= Kochi (font) =

Series of Japanese typeface

Kochi (東風フォント) was a font development project to build free replacements of proprietary fonts such as MS Gothic or MS Mincho, developed by Yasuyuki Furukawa (古川 泰之). The project consisted of the Kochi Gothic and Kochi Mincho fonts. It was released in the public domain.

== Plagiarism controversy ==
The Kochi Mincho font began as an outline version of a raster font known as Watanabe (渡邊). This version was deprecated in 2003 after it was discovered by Hiroki Kanou, one of the developers, that Watanabe was largely copied from a commercial font, TypeBank Mincho-M; while it was not clear that any law was being broken, the developers were not interested in working with plagiarised material.

While Hitachi, who claimed to own the TypeBank font, had announced that they were willing to permit its restricted use in Linux systems, the direction preferred was to discontinue the old Kochi fonts and replace them with new versions that did not contain any of the plagiarised characters. The new font family was called Kochi-substitute: it retained the old Kochi Gothic and Kochi Mincho font names, but the file names were changed to kochi-gothic-subst.ttf and kochi-mincho-subst.ttf, respectively.

Kochi-Substitute is currently a part of the efont project, maintained by Hiroki Kanou.

== Kochi-Substitute character sources ==
The outlines of kana and Latin glyphs in Kochi Gothic come from the old Kochi font project for kana and Latin-based characters. Greek and Cyrillic glyphs were built specifically for Kochi-Substitute by Uchida (内田).

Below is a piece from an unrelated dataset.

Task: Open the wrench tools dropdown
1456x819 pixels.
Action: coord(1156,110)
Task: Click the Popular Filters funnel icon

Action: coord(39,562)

For other characters, Kochi Mincho uses the Wadalab Mincho (和田研明朝) outline.

Kochi Gothic uses Wadalab Gothic for JIS X 0208 characters and Wadalab Maru for JIS X 0212 characters.

Kochi Gothic uses embedded bitmaps from following:
- Naga 10 for 10-pixel font, Shinonome12 for 12-pixel font, k14goth for 14-pixel font, Shinonome 16 for 16-pixel font, Ayu 20dot Font (東風) for 20-pixel font.
Kochi Mincho uses embedded bitmaps from following:
- Naga 10 for 10-pixel font, Shinonome12 for 12-pixel font, Tachibana font (橘フォント, k14) for 14-pixel font, Shinonome 16 for 16-pixel font, Kappa 20dot Font for 20-pixel font.

Each font contains 15365 glyphs (14755 characters). Many characters (including most Latin-1 Supplement characters) are, however, not visible.

Both fonts also support following code pages: 1252 (Latin 1), 1250 (Latin 2), 1251 (Cyrillic), 1254 (Turkish), 1257 (Windows Baltic), 932 (JIS/Japan), Reserved for OEM, 865 (MS-DOS Nordic), 863 (MS-DOS Canadian French), 861 (MS-DOS Icelandic), 857 (MS-DOS IBM Turkish), 852 (Latin 2), 775 (MS-DOS Baltic), 850 (WE/Latin 1), 437 (US).

OpenType layout tables support Vertical Writing for kana under default and Japanese languages.